> EXCERTO SELECIONADO
A permanência de Amélia António em Macau deve menos a velhos aforismos do que a um arrebatamento mil vezes renovado, mas, na geografia sentimental da advogada, há lugares inadiáveis e sabores inesquecíveis, como o do rústico café que se bebia sob as seculares árvores-do-pagode do Lilau. O largo refresca-se, até aos dias de hoje, à sombra de três colossais figueiras e era ali, debaixo de um simples toldo, que eram preparadas as melhores torradas de Macau.
“Não sei se bebi ou não da água do Lilau, mas café bebi várias vezes. Havia ali um toldo de borracha, esticado entre as árvores, e, lá por baixo, uma senhora que fazia torradas no carvão e café à moda antiga, na cafeteira. O café fervia sobre as brasas, era passado por um filtro de pano e as borras ficavam no fundo da cafeteira. Era uma coisa absolutamente fascinante. Sabia melhor do que tudo o que hoje possamos provar”, recorda a também presidente da Casa de Portugal em Macau.
Debaixo de toldos, no âmago do emaranhado de ruelas e becos que rasgavam o Porto Interior, Amélia António descobriu os encantos de uma cidade com tanto de anacrónico como de inebriante e o fascínio foi imediato. Indiferente ao exotismo dos templos e ao apelo dos pagodes, a causídica sucumbiu sem resistência à pequena poética dos dias.
“Na zona do Patane, havia um toldo que cobria toda a rua e onde estavam pintados os caracteres chineses para pastelaria. Debaixo do toldo, suspensas da parede, havia umas caixinhas de folha, com uma asa. Os funcionários da dita pastelaria faziam uns bolinhos, que eram cozinhados em carvão, e quem queria levar uma maior quantidade, pedia a latinha, colocava os bolos lá dentro e levava-os para casa. Era uma coisa absolutamente irreal, com uma dose de encanto e com uma dose de poesia incomparáveis”, argumenta.

> DADOS REGISTADOS
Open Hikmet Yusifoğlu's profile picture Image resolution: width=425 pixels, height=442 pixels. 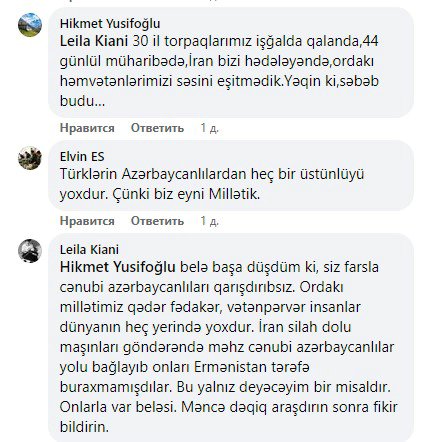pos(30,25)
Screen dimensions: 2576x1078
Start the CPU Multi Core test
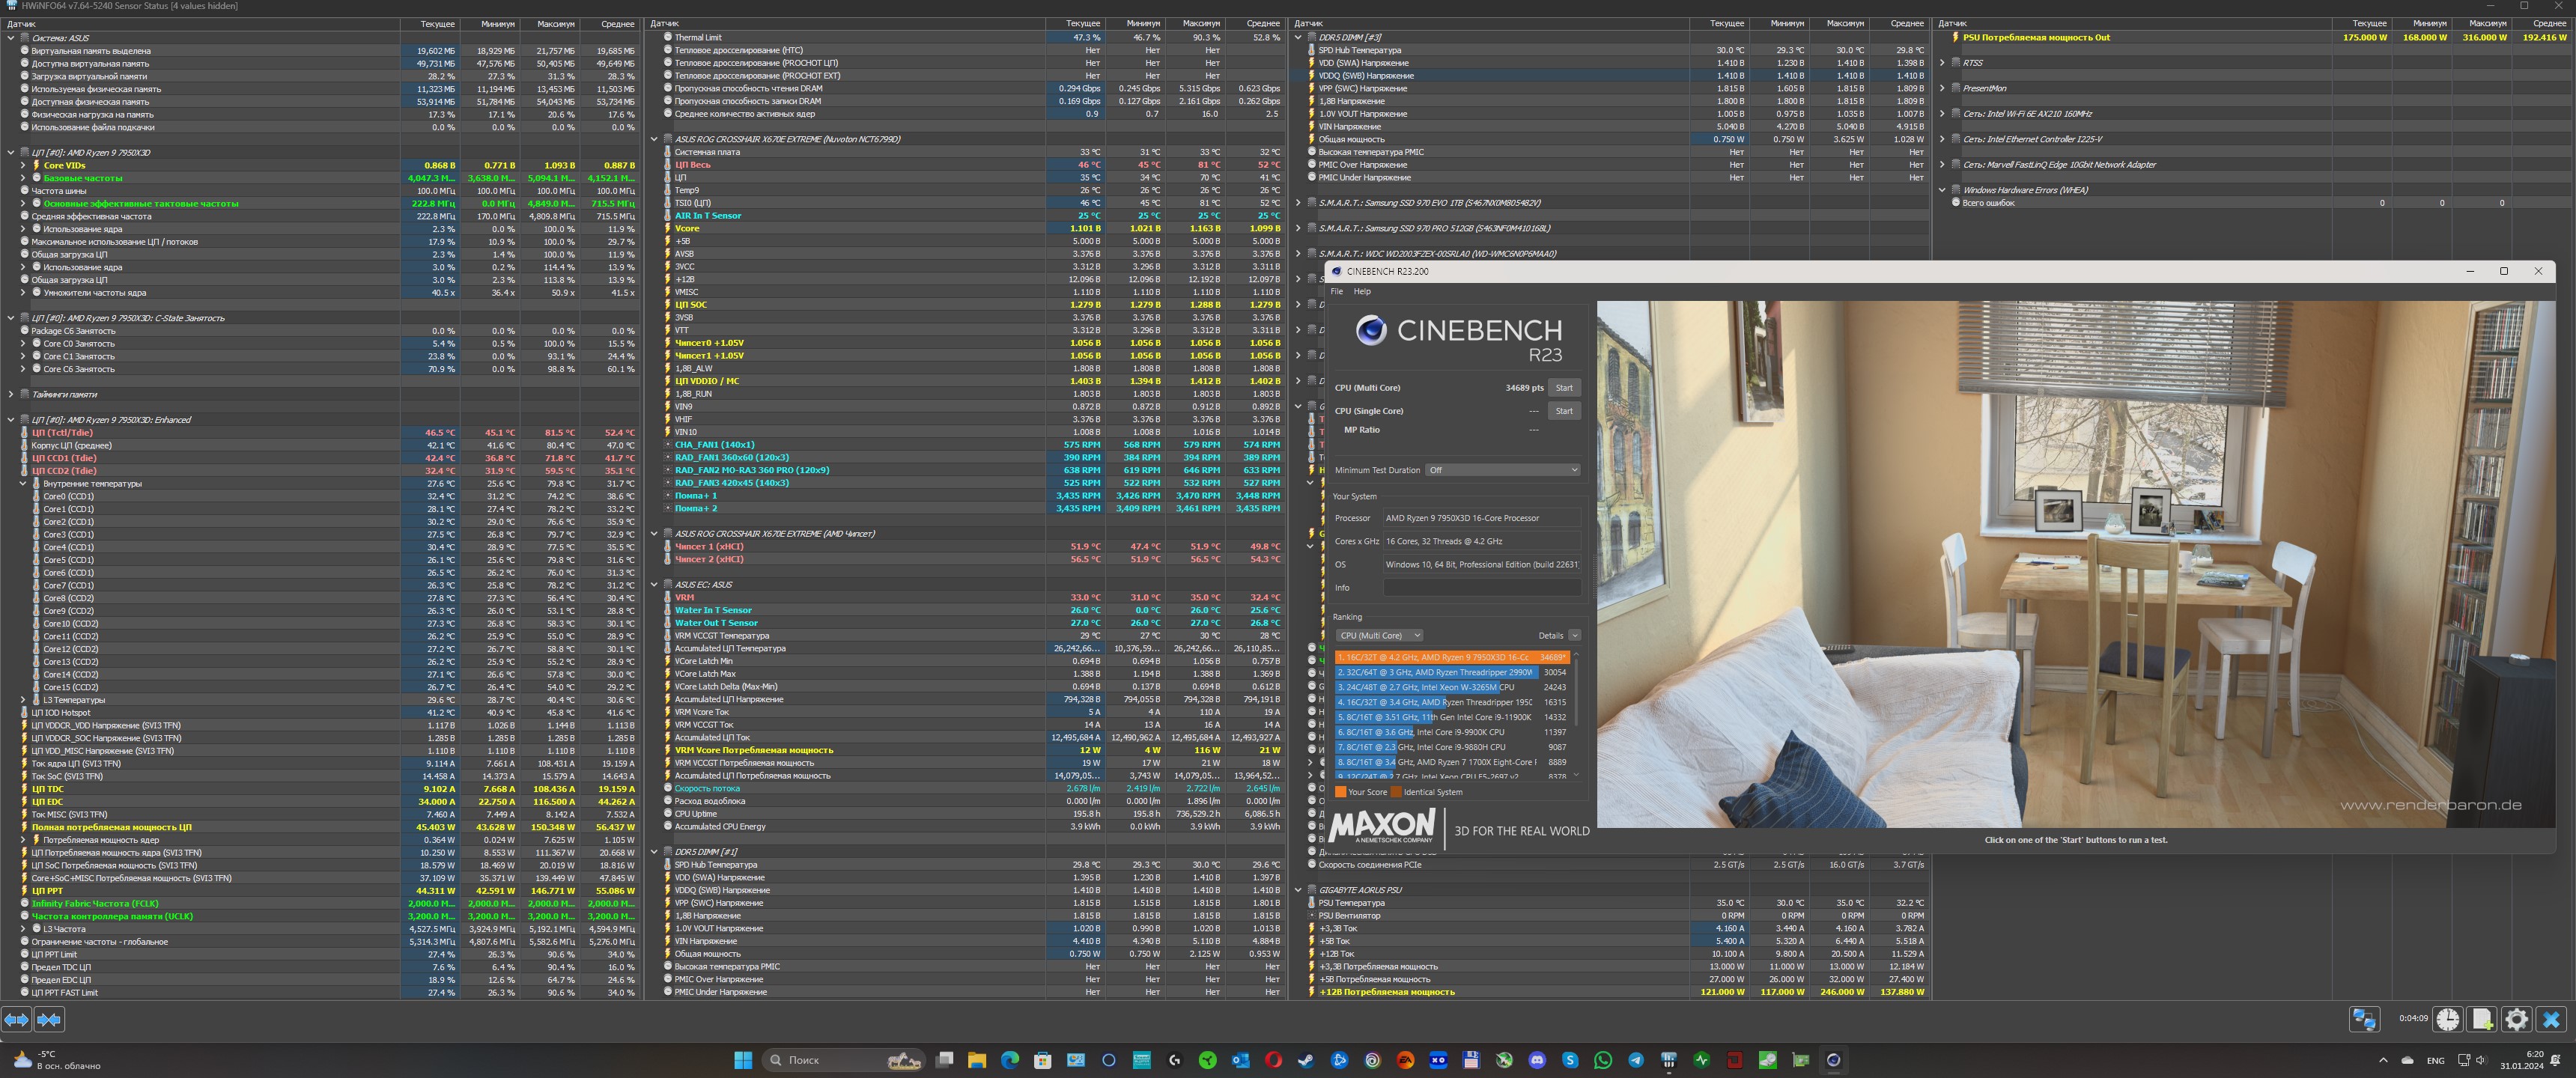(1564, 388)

> LISTA DE TAREFAS
A: Responda a estas perguntas com base no texto sobre Amélia António em Macau:
(i) Quantas figueiras dão sombra ao largo do Lilau?
(ii) Por onde era passado o café preparado debaixo do toldo do Lilau?
(iii) Que caracteres estavam pintados no toldo da zona do Patane?
B: Prossiga o texto sobre Amélia António em Macau a partir da última frase apresentada.
As linhas não servem para nada do que aqui se pede.

> RESULTADOS
A:
(i) Três figueiras colossais.
(ii) Por um filtro de pano.
(iii) Os caracteres chineses para pastelaria.

B:
Quando desembarcou em Macau pela primeira vez, em 1982, Amélia António tinha 37 anos e uma vivência tão plural que nela cabiam várias vidas. Órfã de mãe aos sete anos, viu gorada a ambição de prosseguir estudos superiores quando a tia, com quem cresceu, também faleceu. Amélia tinha 17 anos e, num Portugal onde os empregos não abundavam, foi somando experiências profissionais e cívicas. Foi já vários anos depois, enquanto fazia trabalho administrativo no Sindicato dos Bancários do Sul e Ilhas, que completou a licenciatura em Direito. Macau surge depois na equação, no que seria uma estadia com data de validade bem definida.
“Vim com uma licença sem vencimento de dois anos, no que seria uma experiência. O meu marido tinha sido convidado para vir fazer um trabalho para a então Inspecção Bancária, eu tinha feito o curso de Direito, tinha concluído o estágio, estava a trabalhar no Sindicato dos Bancários e, uma vez que não tinha muito a perder, decidi que valia a pena vir”, explica.
Em Macau, mais do que um rincão de um Oriente que julgava remoto e exótico, Amélia António encontrou oportunidades de carreira ímpares e uma cidade com tanto de estranho, como de familiar. A curiosidade depressa se fez conforto, mas o fascínio, esse, permanece vivo.
“Andava muito a pé pela cidade, gostava muito de percorrer aquelas ruas do Porto Interior. Hoje, as limitações físicas já não me permitem aventurar pela cidade com a mesma frequência, mas quando me embrenho pela parte velha, continuo a ter essa sensação de reencontro com Macau”, admite Amélia António.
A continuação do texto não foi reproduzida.